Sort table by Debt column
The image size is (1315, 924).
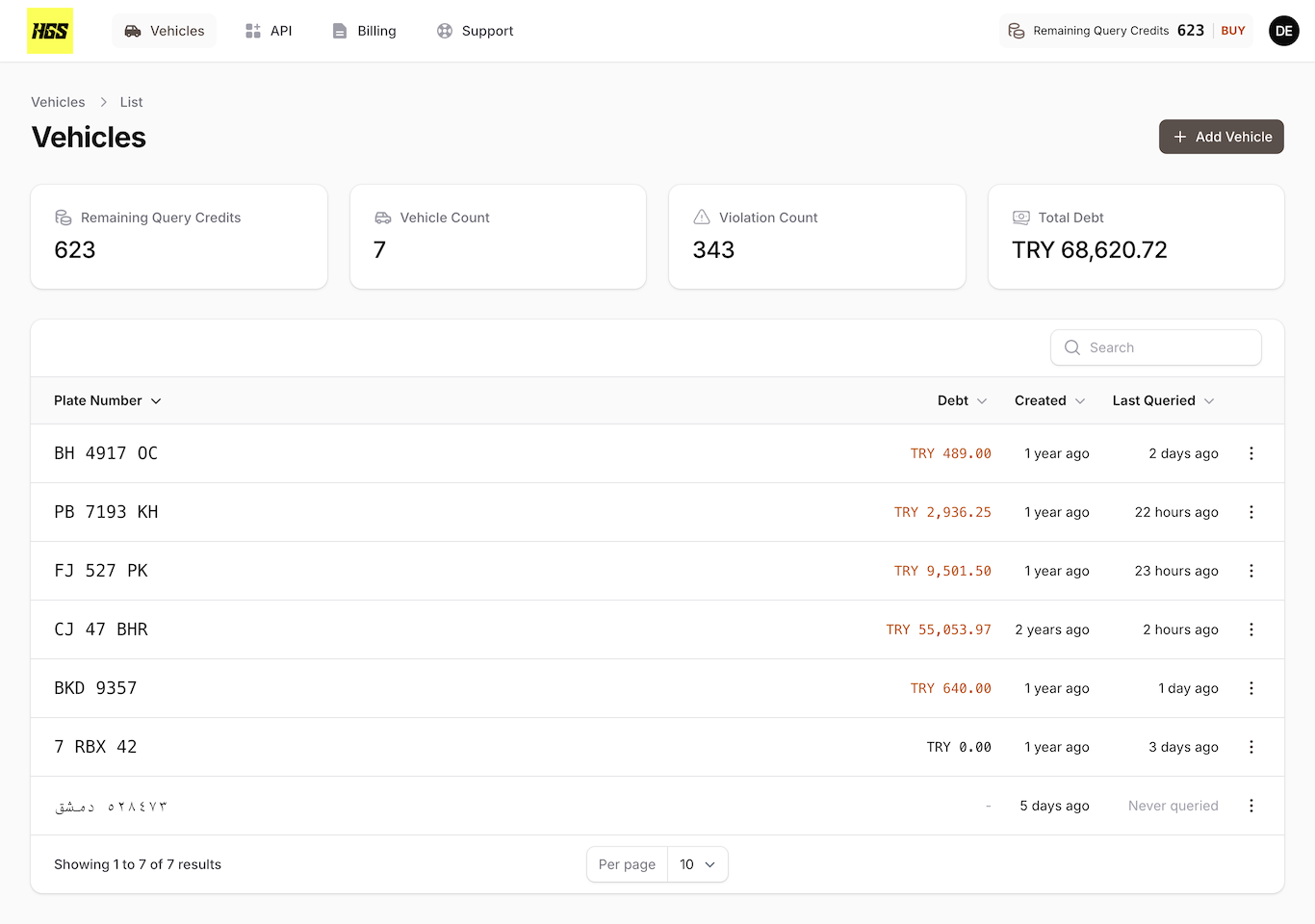(x=962, y=400)
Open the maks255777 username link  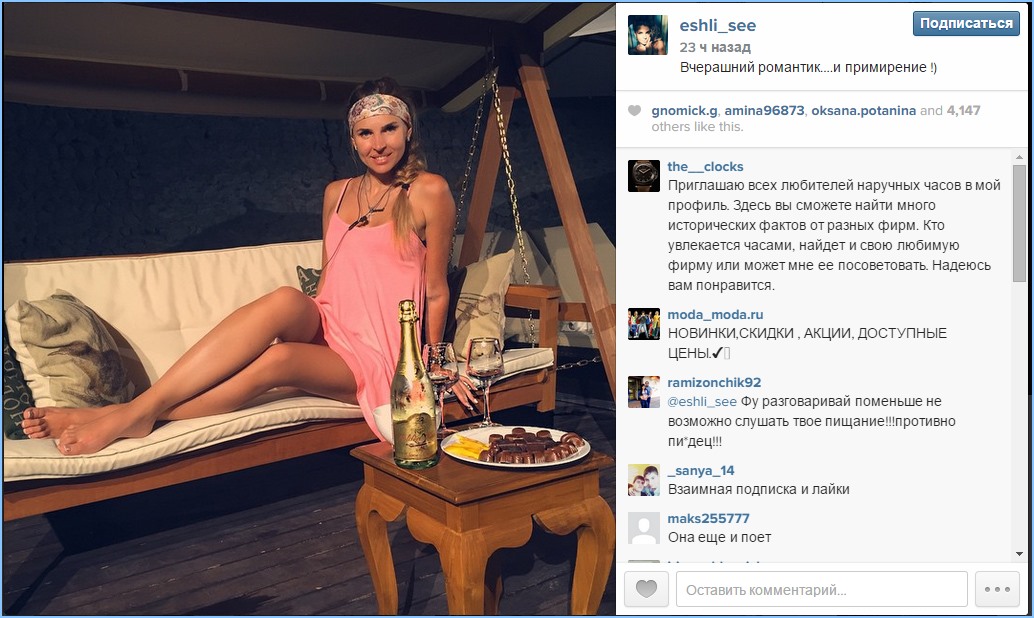[708, 518]
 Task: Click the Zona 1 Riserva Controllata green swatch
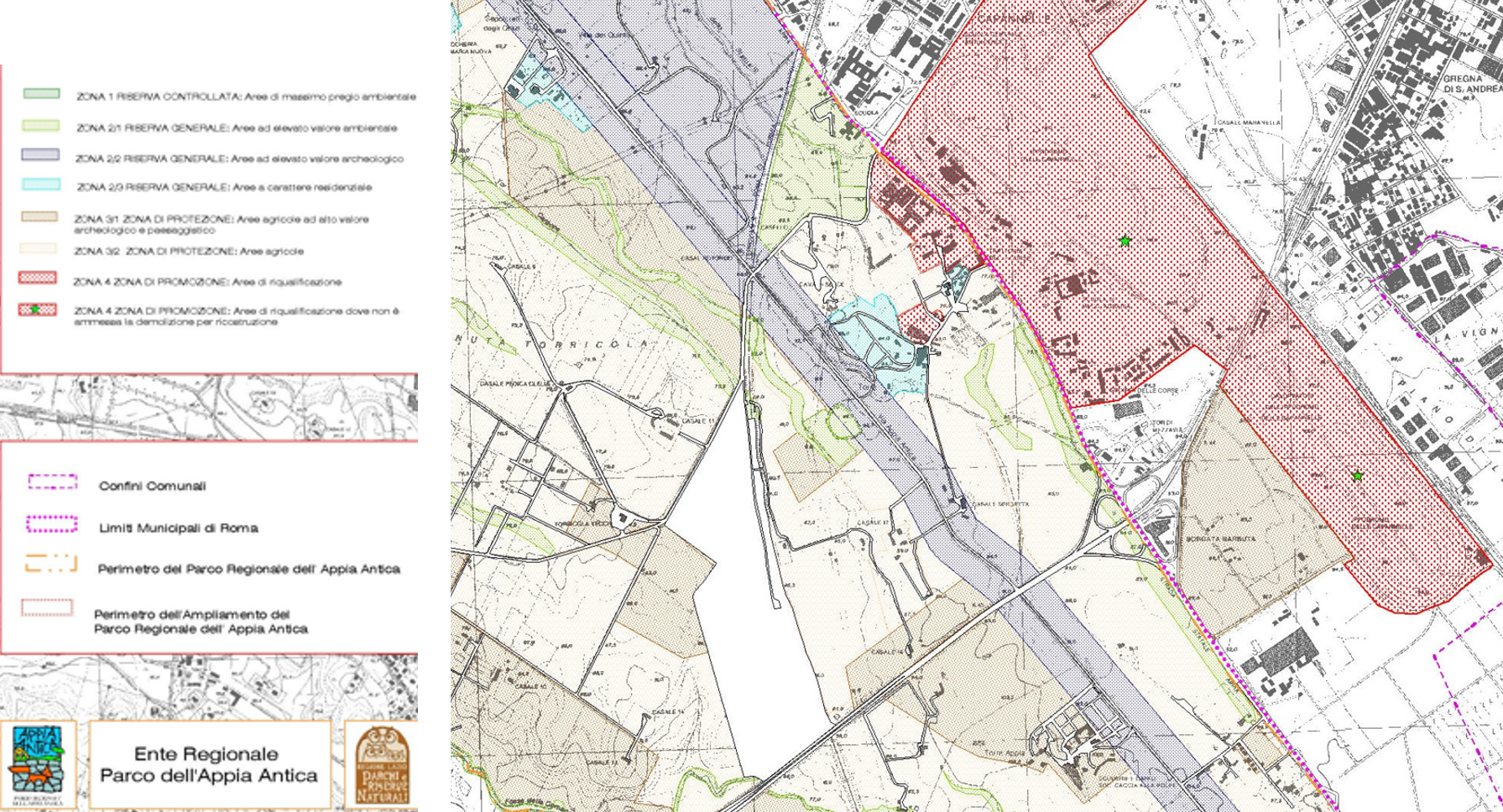[40, 94]

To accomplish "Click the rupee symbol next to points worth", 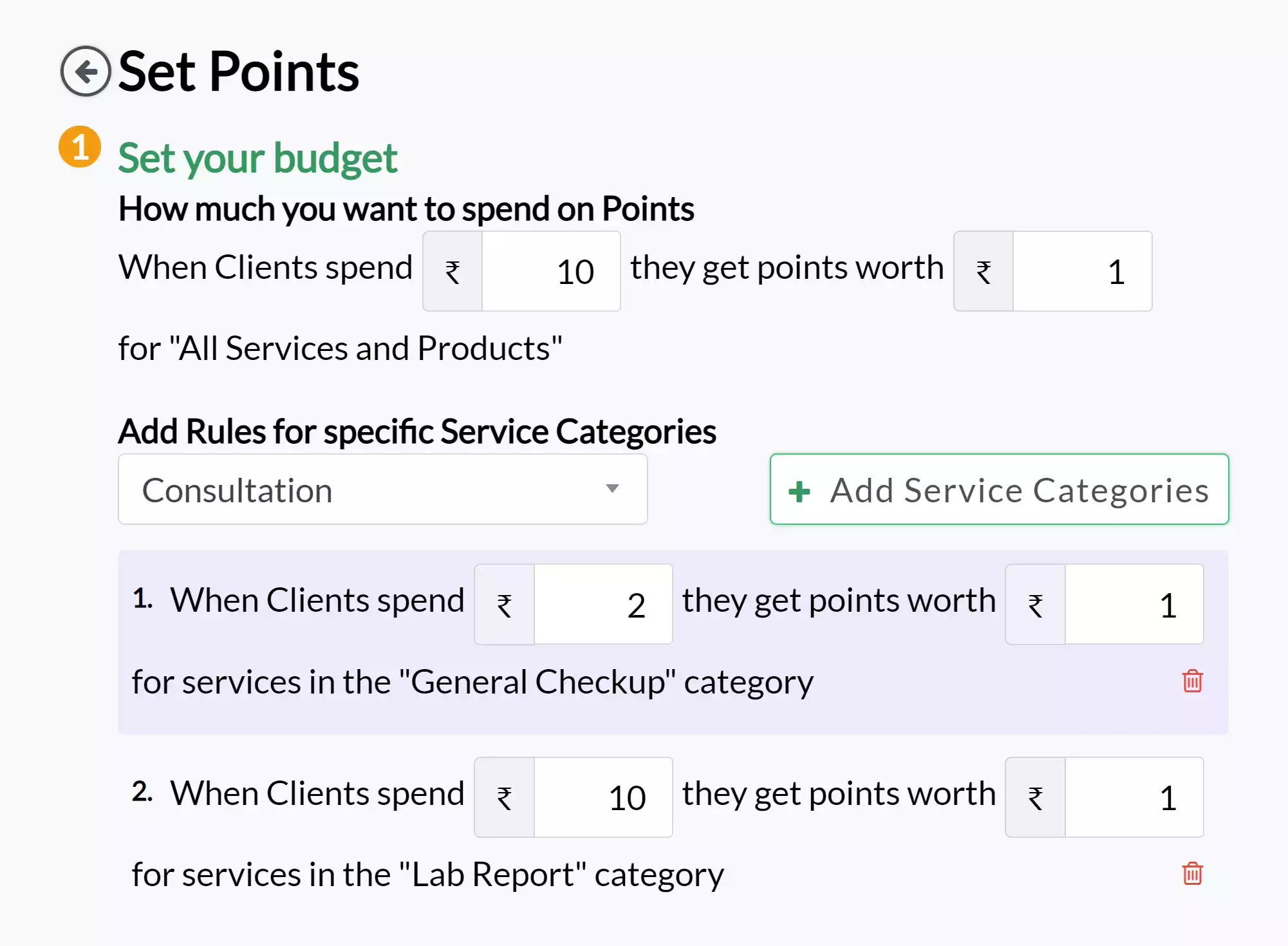I will (983, 272).
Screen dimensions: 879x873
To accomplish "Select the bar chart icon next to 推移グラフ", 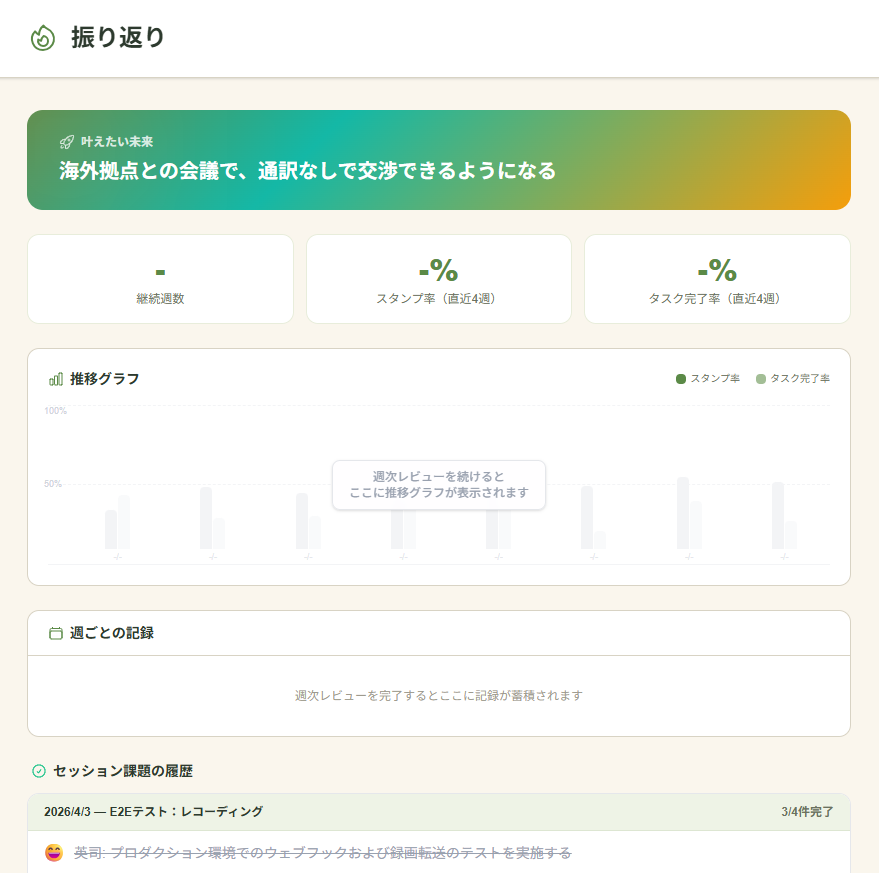I will coord(56,378).
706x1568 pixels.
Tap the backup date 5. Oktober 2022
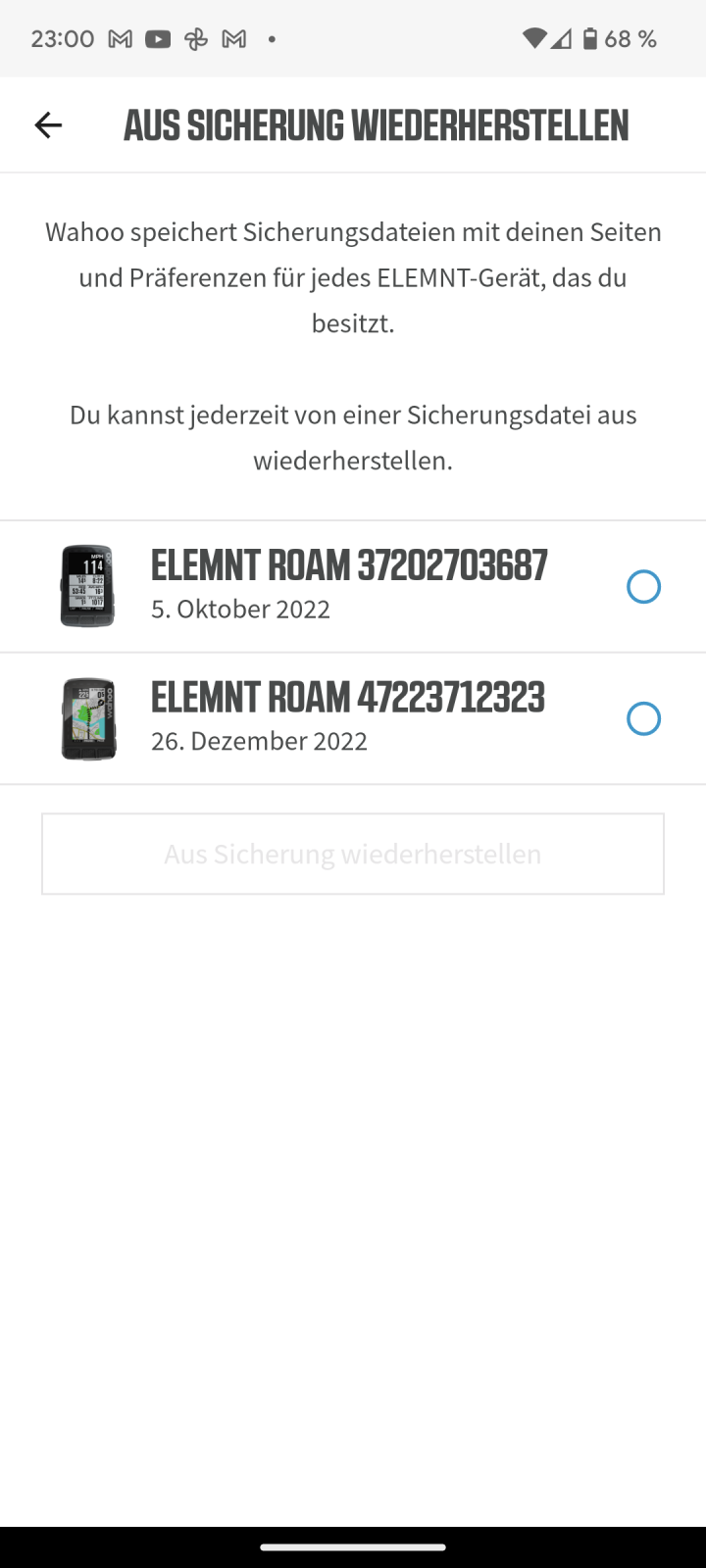pos(240,610)
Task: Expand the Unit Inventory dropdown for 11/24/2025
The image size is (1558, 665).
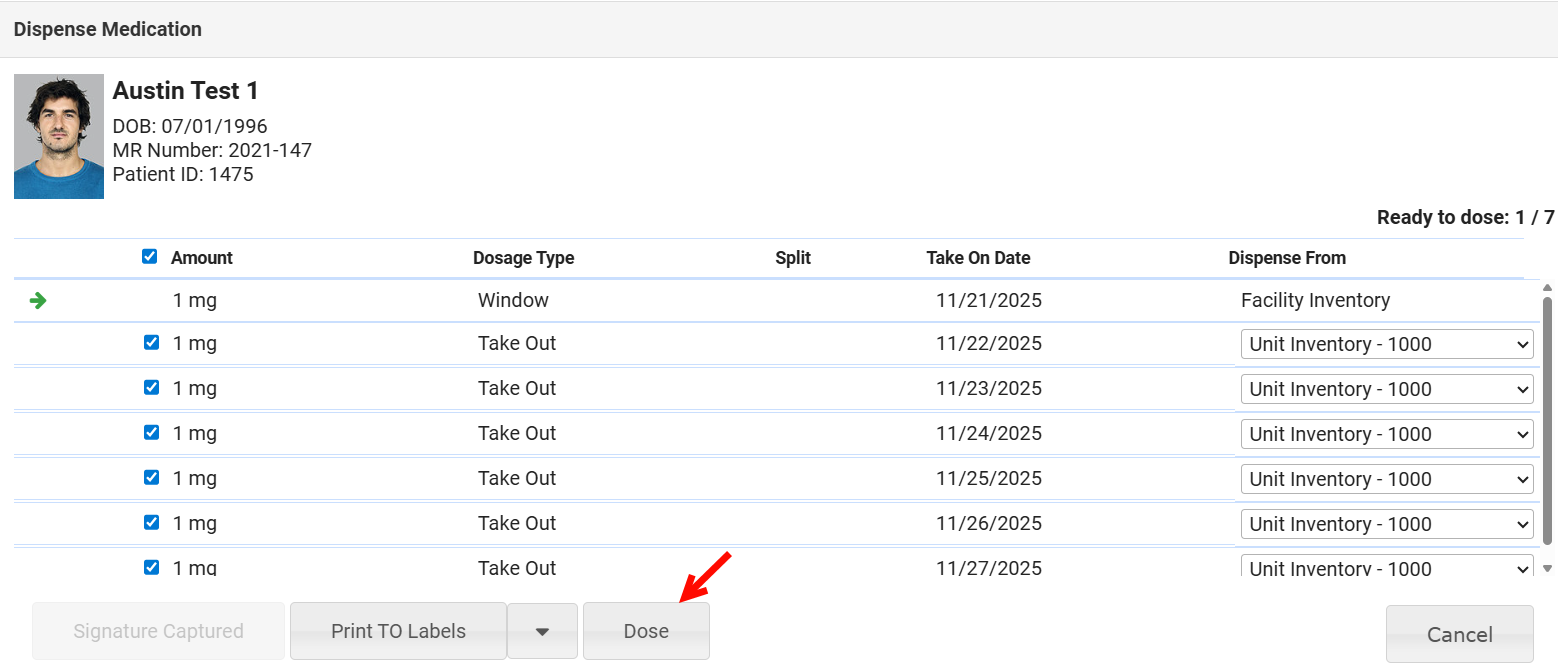Action: 1386,434
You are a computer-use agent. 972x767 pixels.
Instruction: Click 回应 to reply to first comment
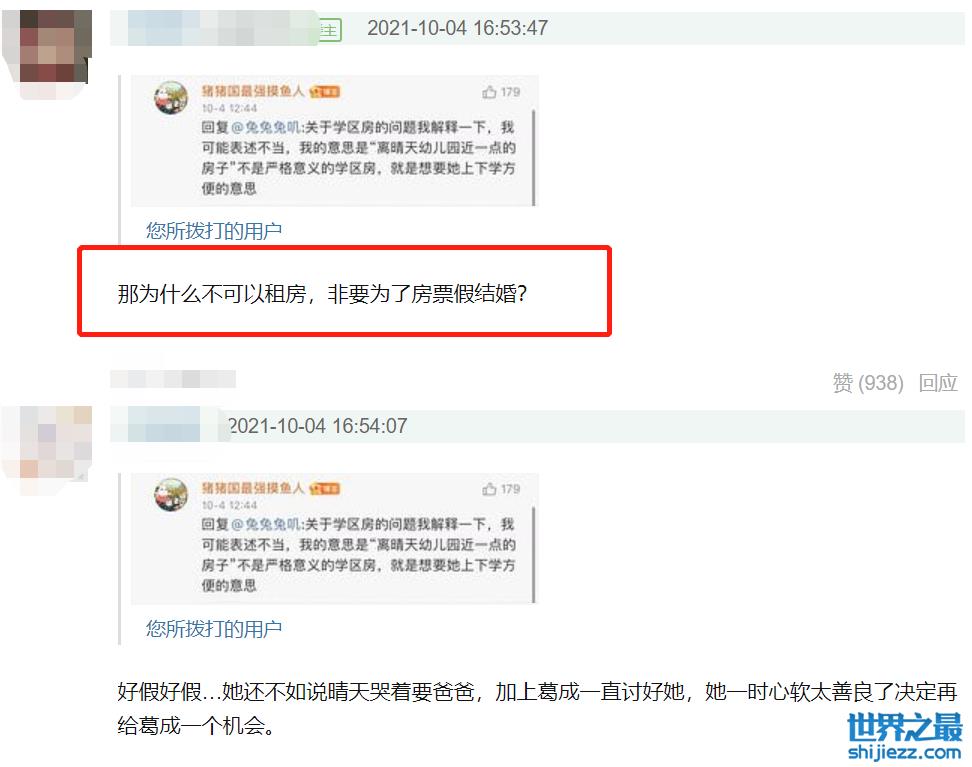tap(938, 383)
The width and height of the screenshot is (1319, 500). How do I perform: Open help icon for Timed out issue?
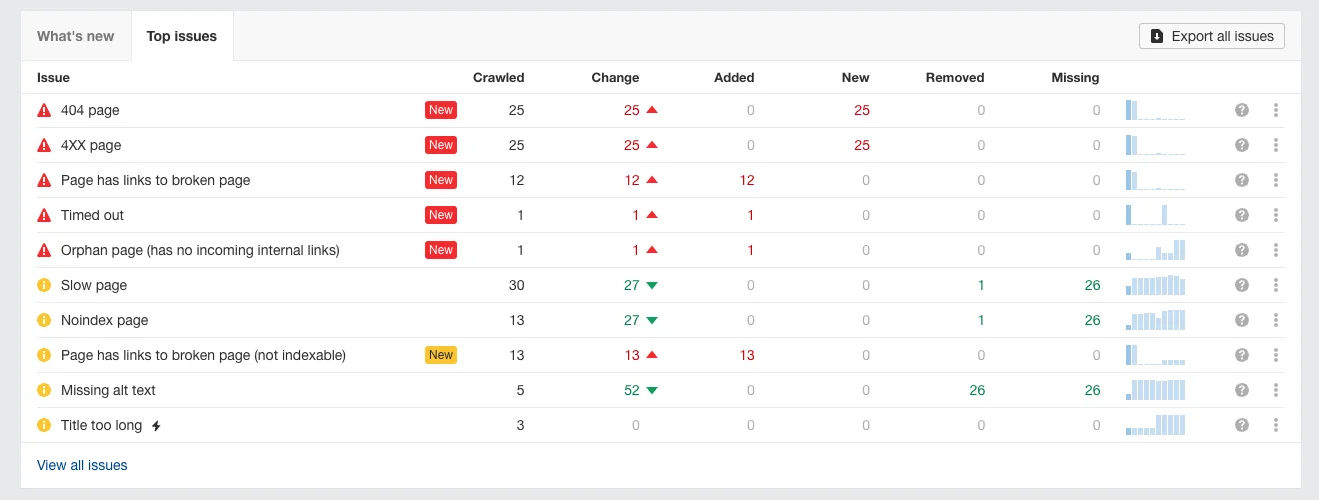[1241, 215]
::::
#### Work task:
Please reproduce, word for word, only the lines from the line that holds "706x1568 pixels." through the final line of the entries above, omitting any pictures.

#### Written answer:
706x1568 pixels.
Tap the backup date 5. Oktober 2022
pos(240,610)
Task: Expand the Unit Inventory dropdown for 11/24/2025
The image size is (1558, 665).
Action: 1386,434
You are a computer-use agent. 972x767 pixels.
Instruction: Click 回应 to reply to first comment
tap(938, 383)
The width and height of the screenshot is (1319, 500). How do I perform: Open help icon for Timed out issue?
[1241, 215]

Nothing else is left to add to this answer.